Reproduzo aqui o que escrevi há mais de um mês sobre o referendo francês. Não preciso de mudar uma linha.

Como os dinamarqueses, os irlandeses e os suecos no passado, os franceses não podem votar “não” em matérias europeias. Como os portugueses num futuro próximo, também lhes vai ser descrito o apocalipse que cairá sobre eles se votarem “não”. A Europa é muito democrática, mas só se lhe pode dizer “sim”, nunca “não”, e os cidadãos dos países europeus tem o nefasto hábito de o fazer ou de então ficar em casa em massa, deixando “sins” mirrados e perplexos.

O vilipêndio dos que querem votar “não” começa antes de votarem. O voto “sim” é sempre o iluminado, o progressista, o que aposta no futuro, o dos que não tem medo. O “não” nunca é um “não” ao modo como está a ser construída a Europa, é sempre uma mesquinha soma de pequenos interesses corporativos e nacionais, sempre uma manifestação de vistas curtas da política interna de cada país, sempre menor.

Não tenho nenhuma simpatia política e ideológica pelas razões que levam muitos franceses a votar “não” à Constituição europeia porque não querem abrir o seu mercado à competição e à mão-de-obra de serviços mais baratos permitido pela directiva Bolkestein. Os franceses querem sempre “excepções”, na cultura e no “social”. Apoiados por tudo o que é esquerda europeia que entende, e bem, que o “modelo social europeu” assenta na closed shop, mobilizaram-se para combater aquilo que chamam a “deriva neo-liberal” da Europa, personificada no Frankenstein-Bolkestein e no nosso pobre José Manuel Barroso, apanhado no tiro cruzado.

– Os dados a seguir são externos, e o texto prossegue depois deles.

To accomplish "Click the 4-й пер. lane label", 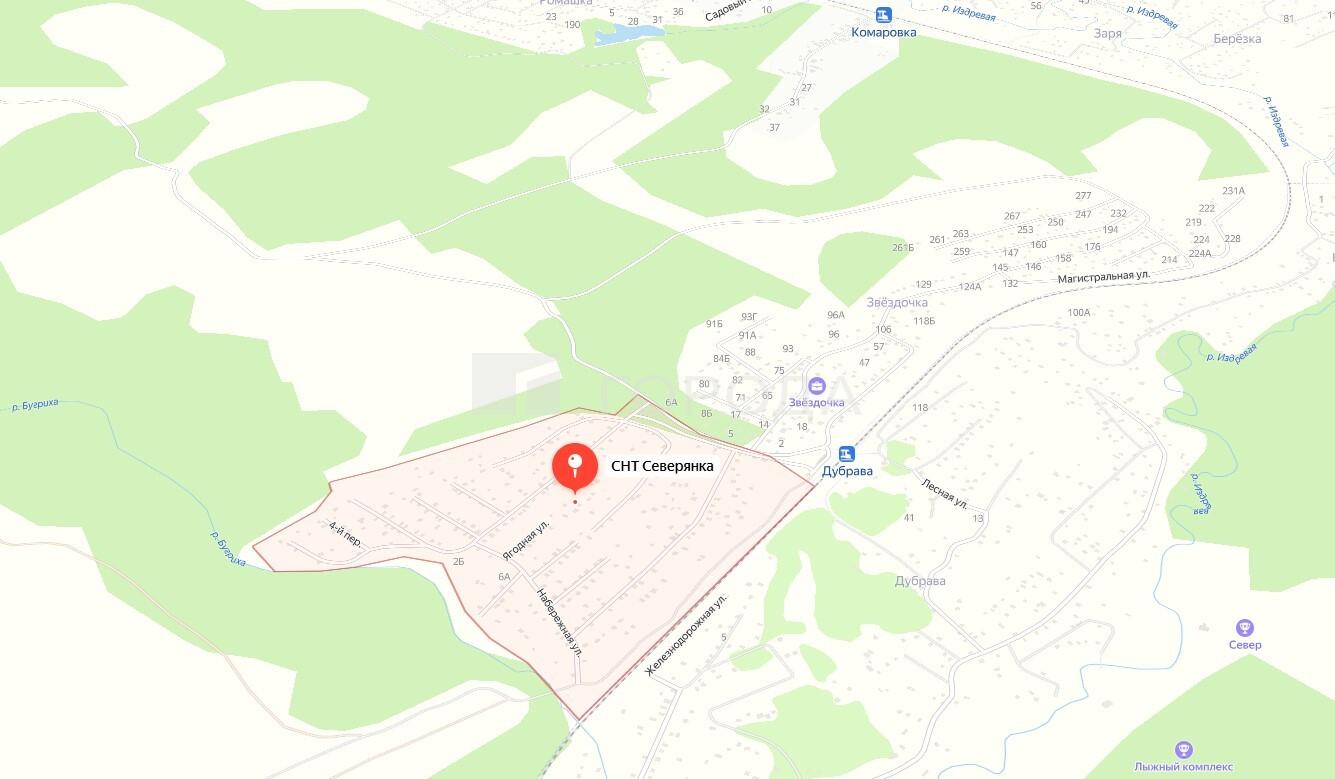I will coord(345,534).
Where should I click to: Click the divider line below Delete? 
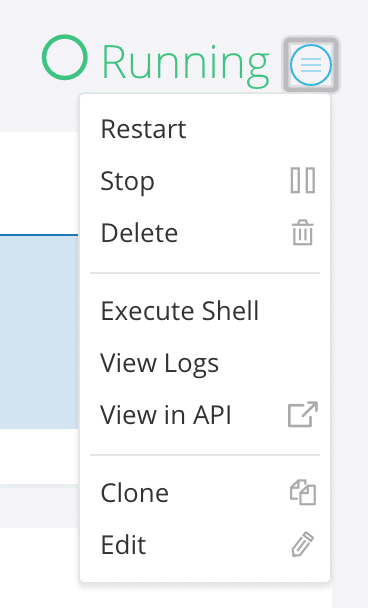pyautogui.click(x=205, y=273)
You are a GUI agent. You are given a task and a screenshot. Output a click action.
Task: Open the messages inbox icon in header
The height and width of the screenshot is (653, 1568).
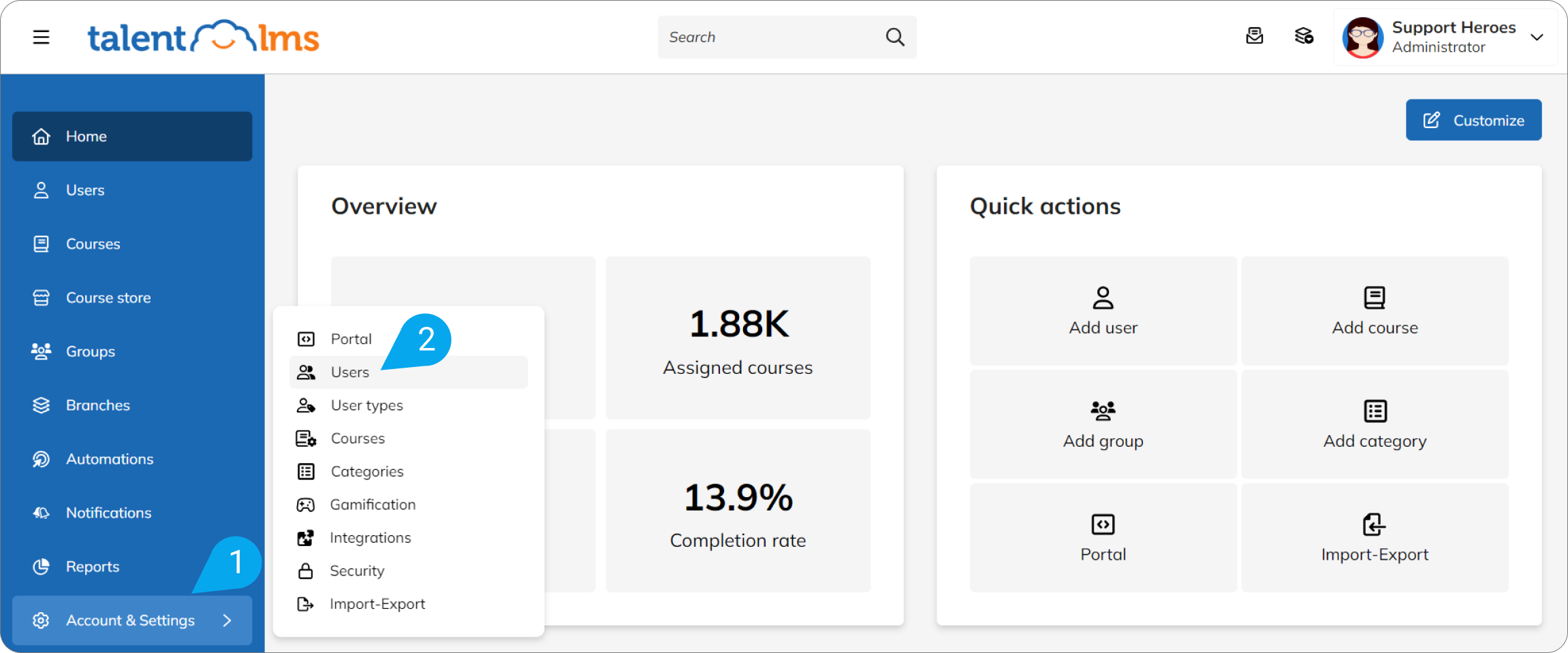[1254, 36]
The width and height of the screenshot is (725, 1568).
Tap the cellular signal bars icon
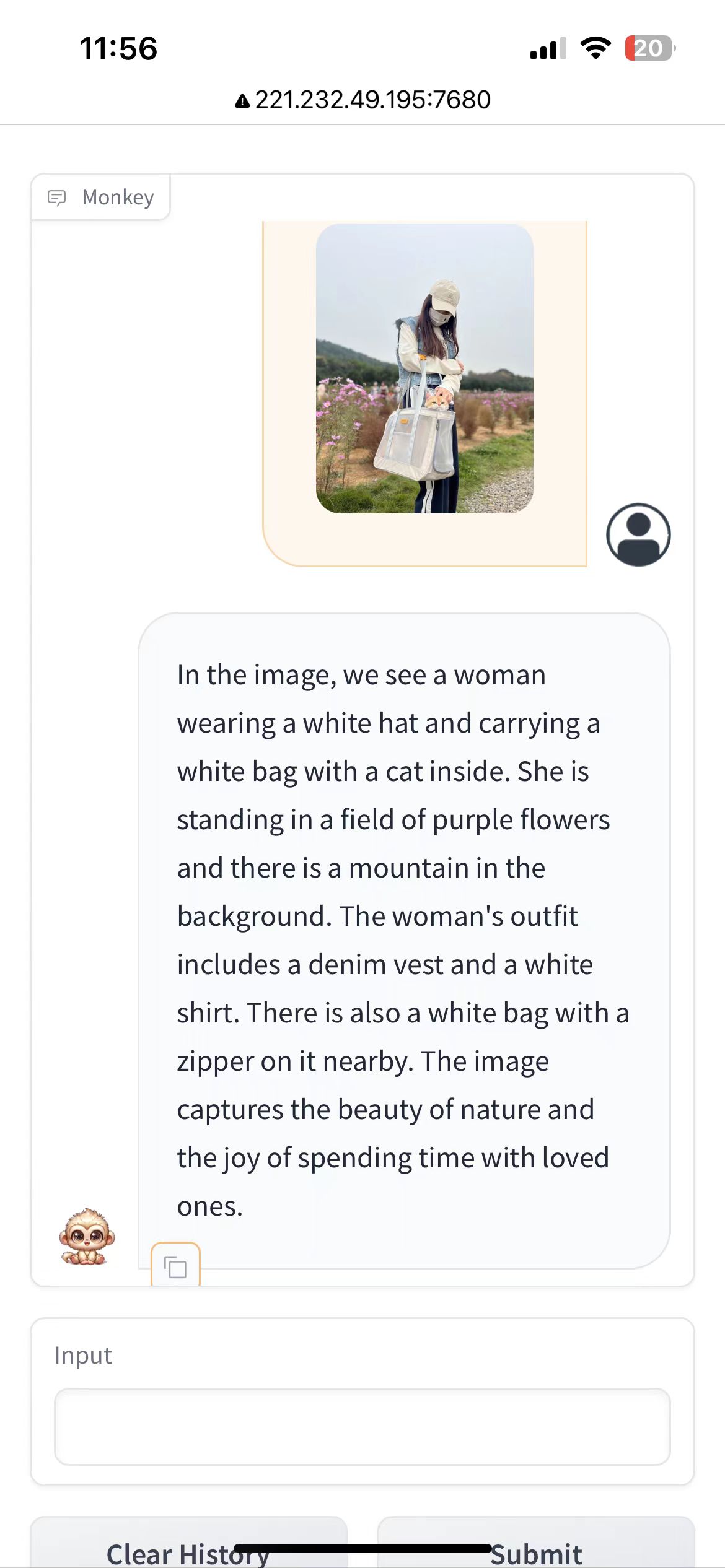[x=548, y=49]
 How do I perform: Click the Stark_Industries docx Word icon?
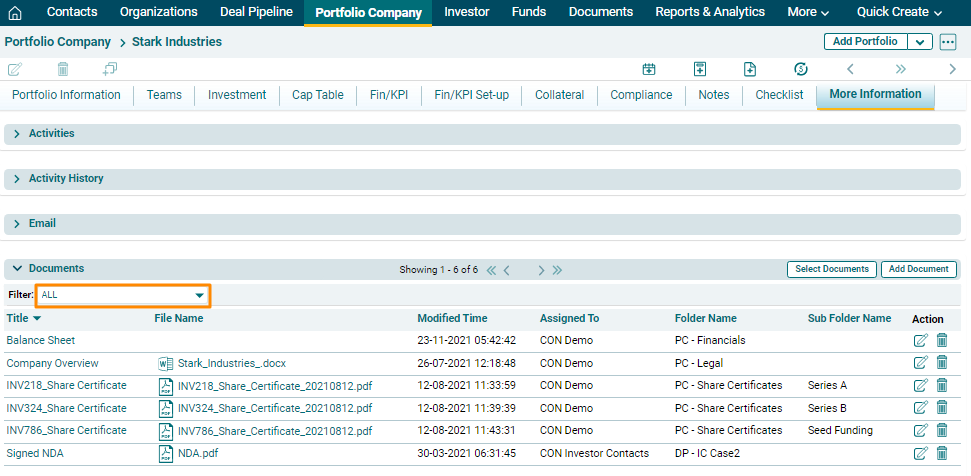pyautogui.click(x=166, y=363)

Mas não é isso que é democrático, votar sim ou não conforme entendemos que uma lei ou directiva nos atinge e afecta? E não é um sofisma pretender que o voto nobre nos “princípios” da Constituição está “acima” moral e politicamente das políticas que dela decorrem e que ela, com todo o seu upgrade dos poderes burocráticos, potencia?